To further complicate matters, finding the fit between product and market was a very difficult journey. After many years of construction, Factmata has turned towards safety and brand reputation. We sell our technology to online advertising platforms looking to clean up their ad inventory, brands looking to reputation management and optimization, and smaller-scale platforms looking to content moderation. It took us a long time to reach this business model, but in the last year we have finally seen several clients sign up for trials and contracts each month, and we are on target of $ 1 million in recurring revenue by mid-2022.
What to do
Our journey demonstrates the myriad of barriers to building a social impact business in the media space. As long as virality and eye-catching are the metrics of online advertising, search engines, and news sources, change will be difficult. And small businesses can’t do it themselves; they will need both regulatory and financial support.

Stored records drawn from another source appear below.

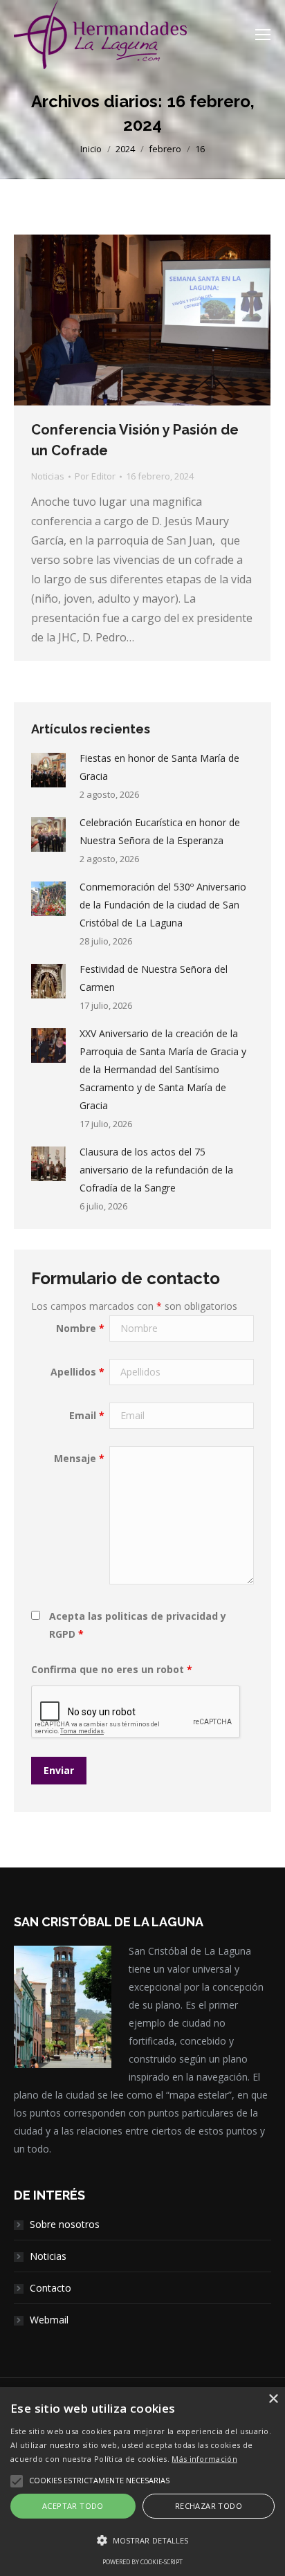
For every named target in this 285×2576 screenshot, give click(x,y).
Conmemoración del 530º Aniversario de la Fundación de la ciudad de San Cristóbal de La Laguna (163, 904)
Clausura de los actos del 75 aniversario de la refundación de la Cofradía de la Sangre (156, 1169)
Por (95, 476)
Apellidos (77, 1371)
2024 (125, 149)
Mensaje (79, 1458)
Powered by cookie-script (142, 2561)
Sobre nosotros (65, 2224)
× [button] (273, 2399)
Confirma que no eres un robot (111, 1669)
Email (86, 1415)
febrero (165, 149)
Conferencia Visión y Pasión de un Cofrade (135, 440)
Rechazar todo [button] (208, 2506)
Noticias (47, 476)
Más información (204, 2459)
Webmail (49, 2319)
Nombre (80, 1328)
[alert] (142, 2481)
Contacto (50, 2287)
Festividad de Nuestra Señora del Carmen (154, 978)
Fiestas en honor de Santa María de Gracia (159, 767)
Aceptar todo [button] (73, 2506)
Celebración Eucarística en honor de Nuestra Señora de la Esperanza (160, 831)
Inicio (91, 149)
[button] (142, 2540)
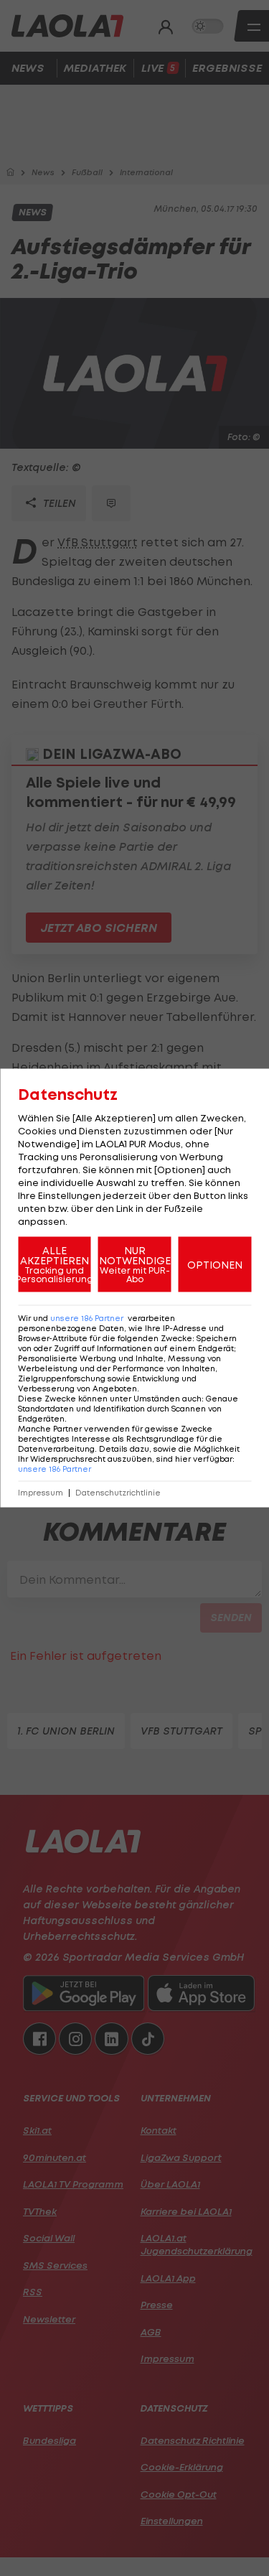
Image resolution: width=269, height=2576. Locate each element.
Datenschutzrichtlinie (118, 1493)
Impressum (40, 1493)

Regulators must step up and start enacting strong laws. Facebook and Twitter have made great strides, but online advertising systems are far behind and emerging platforms have no incentive to evolve differently. At this time, there is no incentive for companies to moderate any non-illegal speech on their platforms: damage to reputation or fear of losing users is not enough. Even the most ardent advocates of free speech, like myself, recognize the need to create financial incentives and bans for platforms to really take action and start spending money to reduce harmful content and promote ecosystem health.

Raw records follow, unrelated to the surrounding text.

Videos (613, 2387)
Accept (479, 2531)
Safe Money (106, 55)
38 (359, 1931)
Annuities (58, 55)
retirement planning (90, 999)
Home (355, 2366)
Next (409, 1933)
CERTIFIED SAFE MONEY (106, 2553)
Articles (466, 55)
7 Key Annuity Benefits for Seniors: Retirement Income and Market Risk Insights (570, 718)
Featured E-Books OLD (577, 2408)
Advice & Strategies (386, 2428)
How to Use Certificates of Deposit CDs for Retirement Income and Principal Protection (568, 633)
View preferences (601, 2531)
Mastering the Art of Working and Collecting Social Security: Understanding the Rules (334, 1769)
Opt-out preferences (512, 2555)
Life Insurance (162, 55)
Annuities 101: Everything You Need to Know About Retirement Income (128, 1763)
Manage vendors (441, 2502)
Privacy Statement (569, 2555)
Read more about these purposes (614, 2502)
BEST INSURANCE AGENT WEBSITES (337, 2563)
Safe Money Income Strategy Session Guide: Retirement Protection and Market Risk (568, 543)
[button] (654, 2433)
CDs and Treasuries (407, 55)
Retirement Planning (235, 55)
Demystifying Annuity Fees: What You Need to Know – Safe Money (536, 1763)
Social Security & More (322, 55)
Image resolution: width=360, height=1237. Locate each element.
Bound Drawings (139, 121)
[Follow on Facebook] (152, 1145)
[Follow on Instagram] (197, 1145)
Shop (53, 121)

What would an alternative look like? Bad content will always exist, but we can create a system that promotes better content.

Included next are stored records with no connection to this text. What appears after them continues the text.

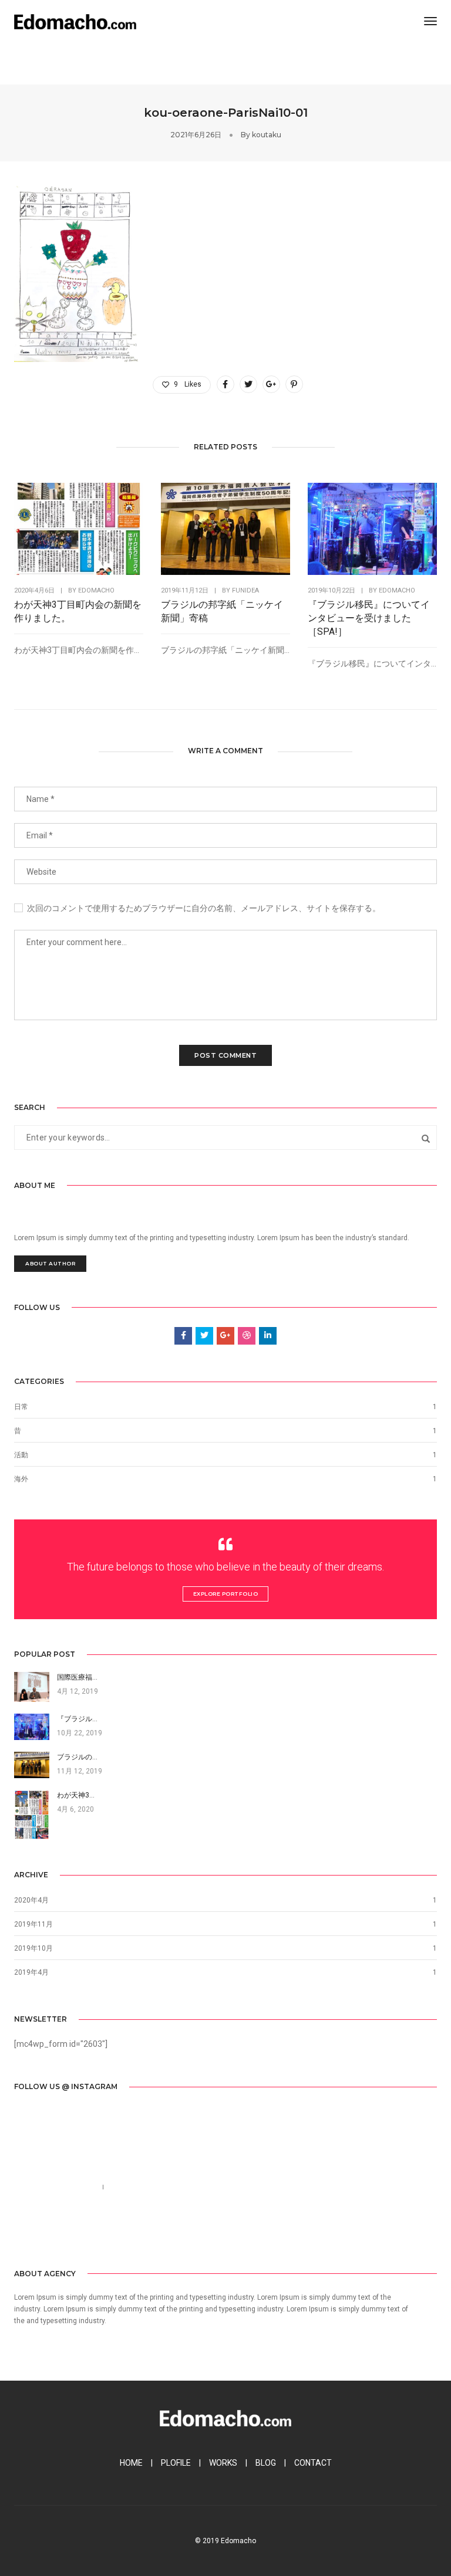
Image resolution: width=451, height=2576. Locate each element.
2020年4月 (31, 1900)
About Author (50, 1263)
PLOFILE (176, 2462)
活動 (21, 1455)
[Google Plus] (77, 2231)
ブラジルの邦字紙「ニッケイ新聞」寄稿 (222, 611)
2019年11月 (33, 1924)
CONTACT (313, 2462)
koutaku (266, 134)
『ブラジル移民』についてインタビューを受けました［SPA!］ (369, 618)
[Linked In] (58, 2231)
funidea (245, 590)
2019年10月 (33, 1948)
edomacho (96, 590)
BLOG (265, 2462)
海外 (21, 1479)
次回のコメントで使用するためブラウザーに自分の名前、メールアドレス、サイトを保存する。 (204, 908)
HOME (131, 2462)
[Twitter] (40, 2231)
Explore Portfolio (225, 1593)
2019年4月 (31, 1972)
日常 (21, 1407)
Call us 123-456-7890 (53, 2187)
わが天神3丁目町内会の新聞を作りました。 (78, 611)
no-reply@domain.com (156, 2187)
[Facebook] (22, 2231)
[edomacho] (75, 21)
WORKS (223, 2462)
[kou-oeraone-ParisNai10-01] (225, 384)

No matter how flawed, algorithms have an important role to play; they have the potential to automatically evaluate online content for its “goodness” or quality. These “quality scores” could be the basis for creating new social media platforms that are not based on ads, but used to promote (and pay for) content that is beneficial to society.
Given the scope of the problem, immense resources will be needed to build these new scoring algorithms; even the most innovative startups will struggle without tens, if not hundreds, of millions of dollars in funding. It will require several companies and nonprofits, providing different versions that can be integrated into people’s news sources.
The government can help in a number of ways. First, you should define the rules around “quality”; Companies trying to solve this problem should not be expected to develop their own policies.
The government should also provide funding. Government funding would allow these companies to avoid diluting their objectives. It would also encourage companies to open their technologies to public scrutiny and create transparency around flaws and biases. Technologies could even be encouraged to be released to the public for free and available use and ultimately provided for public benefit.
Lastly, we must embrace emerging technologies. There have been positive advances by platforms to seriously invest in the deep technology required to perform content moderation effectively and sustainably. The advertising industry, four years later, has also advanced in the adoption of new brand security algorithms such as Factmata, the Global Disinformation Index and Newsguard.
Although initially skeptical, I am also optimistic about the potential for cryptocurrency and the token economy to introduce a new form of funding and encourage good quality and verified media to prevail and distribute at scale. For example, tokenized systems “experts” can be encouraged to verify claims and efficiently scale data tagging for AI content moderation systems without companies needing large up-front investments to pay for tagging.
I don’t know if the original vision I proposed for factmata, as the technological component of a fact-based world, will ever come true. But I am proud to have tried and am hopeful that our experiences can help others chart a healthier direction in the ongoing battle against misinformation and misinformation.